**PROMPT:** Reproduce the complete set of records, exactly as they appear.

Collected data:

=== Section Start ===

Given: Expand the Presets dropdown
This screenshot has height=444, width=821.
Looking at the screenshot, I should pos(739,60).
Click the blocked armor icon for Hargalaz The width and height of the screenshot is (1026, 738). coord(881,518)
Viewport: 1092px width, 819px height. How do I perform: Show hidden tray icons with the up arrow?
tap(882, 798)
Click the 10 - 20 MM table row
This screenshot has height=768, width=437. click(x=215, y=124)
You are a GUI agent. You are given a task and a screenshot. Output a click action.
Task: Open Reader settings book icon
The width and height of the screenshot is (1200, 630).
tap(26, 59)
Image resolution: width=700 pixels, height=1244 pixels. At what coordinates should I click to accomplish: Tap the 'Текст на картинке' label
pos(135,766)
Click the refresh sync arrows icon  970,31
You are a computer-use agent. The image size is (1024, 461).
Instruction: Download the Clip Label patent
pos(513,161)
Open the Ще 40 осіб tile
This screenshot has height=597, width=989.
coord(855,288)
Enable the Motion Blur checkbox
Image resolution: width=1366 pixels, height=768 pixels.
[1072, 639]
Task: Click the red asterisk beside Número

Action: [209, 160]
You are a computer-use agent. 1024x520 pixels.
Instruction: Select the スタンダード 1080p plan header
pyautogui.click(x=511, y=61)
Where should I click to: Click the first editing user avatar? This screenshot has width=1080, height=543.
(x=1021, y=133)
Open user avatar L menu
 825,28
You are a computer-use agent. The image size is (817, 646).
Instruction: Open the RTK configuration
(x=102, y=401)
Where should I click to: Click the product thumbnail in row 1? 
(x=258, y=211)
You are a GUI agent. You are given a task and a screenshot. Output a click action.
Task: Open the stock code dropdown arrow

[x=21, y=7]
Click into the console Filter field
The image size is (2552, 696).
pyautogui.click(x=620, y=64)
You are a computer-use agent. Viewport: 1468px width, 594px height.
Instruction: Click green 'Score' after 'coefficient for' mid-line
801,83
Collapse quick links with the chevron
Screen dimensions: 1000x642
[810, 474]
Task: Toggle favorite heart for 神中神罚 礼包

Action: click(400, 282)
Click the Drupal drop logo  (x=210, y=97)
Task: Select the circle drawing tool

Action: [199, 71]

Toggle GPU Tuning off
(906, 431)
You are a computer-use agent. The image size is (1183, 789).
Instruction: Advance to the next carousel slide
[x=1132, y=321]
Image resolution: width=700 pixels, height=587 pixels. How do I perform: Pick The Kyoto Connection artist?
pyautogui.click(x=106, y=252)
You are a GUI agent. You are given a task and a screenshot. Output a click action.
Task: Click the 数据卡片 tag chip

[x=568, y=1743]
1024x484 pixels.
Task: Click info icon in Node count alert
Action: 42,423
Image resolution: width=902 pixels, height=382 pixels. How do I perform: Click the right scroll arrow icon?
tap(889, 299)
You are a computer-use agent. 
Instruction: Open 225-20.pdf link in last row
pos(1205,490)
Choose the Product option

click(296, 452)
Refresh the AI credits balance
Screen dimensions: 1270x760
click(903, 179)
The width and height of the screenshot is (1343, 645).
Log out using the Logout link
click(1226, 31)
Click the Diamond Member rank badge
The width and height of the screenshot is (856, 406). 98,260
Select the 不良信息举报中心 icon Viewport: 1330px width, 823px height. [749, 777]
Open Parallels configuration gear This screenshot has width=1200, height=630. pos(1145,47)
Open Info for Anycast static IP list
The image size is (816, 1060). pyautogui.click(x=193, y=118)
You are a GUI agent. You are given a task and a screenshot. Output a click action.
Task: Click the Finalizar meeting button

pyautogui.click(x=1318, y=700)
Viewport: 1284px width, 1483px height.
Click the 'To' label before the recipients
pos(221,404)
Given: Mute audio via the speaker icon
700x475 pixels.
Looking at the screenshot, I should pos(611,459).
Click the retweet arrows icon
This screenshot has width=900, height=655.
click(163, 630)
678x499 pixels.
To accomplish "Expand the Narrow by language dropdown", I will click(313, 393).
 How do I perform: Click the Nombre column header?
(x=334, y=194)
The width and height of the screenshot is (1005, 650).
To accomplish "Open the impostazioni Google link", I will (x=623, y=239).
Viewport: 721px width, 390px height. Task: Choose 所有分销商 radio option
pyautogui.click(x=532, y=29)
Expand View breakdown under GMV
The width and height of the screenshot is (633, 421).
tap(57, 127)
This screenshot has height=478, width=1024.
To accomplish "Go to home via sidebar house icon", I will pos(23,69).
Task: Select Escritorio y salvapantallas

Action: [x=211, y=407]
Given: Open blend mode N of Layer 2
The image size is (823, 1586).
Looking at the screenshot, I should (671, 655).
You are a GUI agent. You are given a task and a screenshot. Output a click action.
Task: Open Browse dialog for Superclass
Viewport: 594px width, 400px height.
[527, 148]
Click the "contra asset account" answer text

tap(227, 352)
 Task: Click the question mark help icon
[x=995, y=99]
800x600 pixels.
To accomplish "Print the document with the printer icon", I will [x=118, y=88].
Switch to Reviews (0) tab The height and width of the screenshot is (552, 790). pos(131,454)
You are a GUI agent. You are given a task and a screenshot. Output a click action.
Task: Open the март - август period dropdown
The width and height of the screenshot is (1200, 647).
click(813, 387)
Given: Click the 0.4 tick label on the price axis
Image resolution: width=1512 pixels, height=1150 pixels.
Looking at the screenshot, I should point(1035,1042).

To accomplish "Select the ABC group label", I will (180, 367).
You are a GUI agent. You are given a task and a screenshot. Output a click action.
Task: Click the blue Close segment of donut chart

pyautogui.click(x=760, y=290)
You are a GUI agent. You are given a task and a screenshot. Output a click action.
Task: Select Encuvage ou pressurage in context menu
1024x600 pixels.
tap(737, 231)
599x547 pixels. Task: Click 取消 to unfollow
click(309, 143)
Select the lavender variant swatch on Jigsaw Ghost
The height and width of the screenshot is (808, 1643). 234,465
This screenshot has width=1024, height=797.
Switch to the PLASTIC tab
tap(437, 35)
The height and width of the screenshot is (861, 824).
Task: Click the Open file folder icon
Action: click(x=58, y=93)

=== Section End ===

**RESPONSE:**
Given: Expand the Presets dropdown
This screenshot has height=444, width=821.
Looking at the screenshot, I should pos(739,60).
Click the blocked armor icon for Hargalaz The width and height of the screenshot is (1026, 738). coord(881,518)
Viewport: 1092px width, 819px height. How do I perform: Show hidden tray icons with the up arrow?
tap(882, 798)
Click the 10 - 20 MM table row
This screenshot has height=768, width=437. click(x=215, y=124)
You are a GUI agent. You are given a task and a screenshot. Output a click action.
Task: Open Reader settings book icon
The width and height of the screenshot is (1200, 630).
tap(26, 59)
Image resolution: width=700 pixels, height=1244 pixels. At what coordinates should I click to accomplish: Tap the 'Текст на картинке' label
pos(135,766)
Click the refresh sync arrows icon  970,31
You are a computer-use agent. The image size is (1024, 461).
Instruction: Download the Clip Label patent
pos(513,161)
Open the Ще 40 осіб tile
This screenshot has height=597, width=989.
coord(855,288)
Enable the Motion Blur checkbox
Image resolution: width=1366 pixels, height=768 pixels.
[1072, 639]
Task: Click the red asterisk beside Número

Action: [209, 160]
You are a computer-use agent. 1024x520 pixels.
Instruction: Select the スタンダード 1080p plan header
pyautogui.click(x=511, y=61)
Where should I click to: Click the first editing user avatar? This screenshot has width=1080, height=543.
(x=1021, y=133)
Open user avatar L menu
 825,28
You are a computer-use agent. The image size is (817, 646).
Instruction: Open the RTK configuration
(x=102, y=401)
Where should I click to: Click the product thumbnail in row 1? 
(x=258, y=211)
You are a GUI agent. You are given a task and a screenshot. Output a click action.
Task: Open the stock code dropdown arrow

[x=21, y=7]
Click into the console Filter field
The image size is (2552, 696).
pyautogui.click(x=620, y=64)
You are a computer-use agent. Viewport: 1468px width, 594px height.
Instruction: Click green 'Score' after 'coefficient for' mid-line
801,83
Collapse quick links with the chevron
Screen dimensions: 1000x642
[810, 474]
Task: Toggle favorite heart for 神中神罚 礼包

Action: click(400, 282)
Click the Drupal drop logo  (x=210, y=97)
Task: Select the circle drawing tool

Action: [199, 71]

Toggle GPU Tuning off
(906, 431)
You are a computer-use agent. The image size is (1183, 789).
Instruction: Advance to the next carousel slide
[x=1132, y=321]
Image resolution: width=700 pixels, height=587 pixels. How do I perform: Pick The Kyoto Connection artist?
pyautogui.click(x=106, y=252)
You are a GUI agent. You are given a task and a screenshot. Output a click action.
Task: Click the 数据卡片 tag chip

[x=568, y=1743]
1024x484 pixels.
Task: Click info icon in Node count alert
Action: 42,423
Image resolution: width=902 pixels, height=382 pixels. How do I perform: Click the right scroll arrow icon?
tap(889, 299)
You are a computer-use agent. 
Instruction: Open 225-20.pdf link in last row
pos(1205,490)
Choose the Product option

click(296, 452)
Refresh the AI credits balance
Screen dimensions: 1270x760
click(903, 179)
The width and height of the screenshot is (1343, 645).
Log out using the Logout link
click(1226, 31)
Click the Diamond Member rank badge
The width and height of the screenshot is (856, 406). 98,260
Select the 不良信息举报中心 icon Viewport: 1330px width, 823px height. [749, 777]
Open Parallels configuration gear This screenshot has width=1200, height=630. pos(1145,47)
Open Info for Anycast static IP list
The image size is (816, 1060). pyautogui.click(x=193, y=118)
You are a GUI agent. You are given a task and a screenshot. Output a click action.
Task: Click the Finalizar meeting button

pyautogui.click(x=1318, y=700)
Viewport: 1284px width, 1483px height.
Click the 'To' label before the recipients
pos(221,404)
Given: Mute audio via the speaker icon
700x475 pixels.
Looking at the screenshot, I should pos(611,459).
Click the retweet arrows icon
This screenshot has width=900, height=655.
click(163, 630)
678x499 pixels.
To accomplish "Expand the Narrow by language dropdown", I will click(313, 393).
 How do I perform: Click the Nombre column header?
(x=334, y=194)
The width and height of the screenshot is (1005, 650).
To accomplish "Open the impostazioni Google link", I will (x=623, y=239).
Viewport: 721px width, 390px height. Task: Choose 所有分销商 radio option
pyautogui.click(x=532, y=29)
Expand View breakdown under GMV
The width and height of the screenshot is (633, 421).
tap(57, 127)
This screenshot has height=478, width=1024.
To accomplish "Go to home via sidebar house icon", I will pos(23,69).
Task: Select Escritorio y salvapantallas

Action: [x=211, y=407]
Given: Open blend mode N of Layer 2
The image size is (823, 1586).
Looking at the screenshot, I should (671, 655).
You are a GUI agent. You are given a task and a screenshot. Output a click action.
Task: Open Browse dialog for Superclass
Viewport: 594px width, 400px height.
[527, 148]
Click the "contra asset account" answer text

tap(227, 352)
 Task: Click the question mark help icon
[x=995, y=99]
800x600 pixels.
To accomplish "Print the document with the printer icon", I will [x=118, y=88].
Switch to Reviews (0) tab The height and width of the screenshot is (552, 790). pos(131,454)
You are a GUI agent. You are given a task and a screenshot. Output a click action.
Task: Open the март - август period dropdown
The width and height of the screenshot is (1200, 647).
click(813, 387)
Given: Click the 0.4 tick label on the price axis
Image resolution: width=1512 pixels, height=1150 pixels.
Looking at the screenshot, I should point(1035,1042).

To accomplish "Select the ABC group label", I will (180, 367).
You are a GUI agent. You are given a task and a screenshot. Output a click action.
Task: Click the blue Close segment of donut chart

pyautogui.click(x=760, y=290)
You are a GUI agent. You are given a task and a screenshot. Output a click action.
Task: Select Encuvage ou pressurage in context menu
1024x600 pixels.
tap(737, 231)
599x547 pixels. Task: Click 取消 to unfollow
click(309, 143)
Select the lavender variant swatch on Jigsaw Ghost
The height and width of the screenshot is (808, 1643). 234,465
This screenshot has width=1024, height=797.
Switch to the PLASTIC tab
tap(437, 35)
The height and width of the screenshot is (861, 824).
Task: Click the Open file folder icon
Action: click(x=58, y=93)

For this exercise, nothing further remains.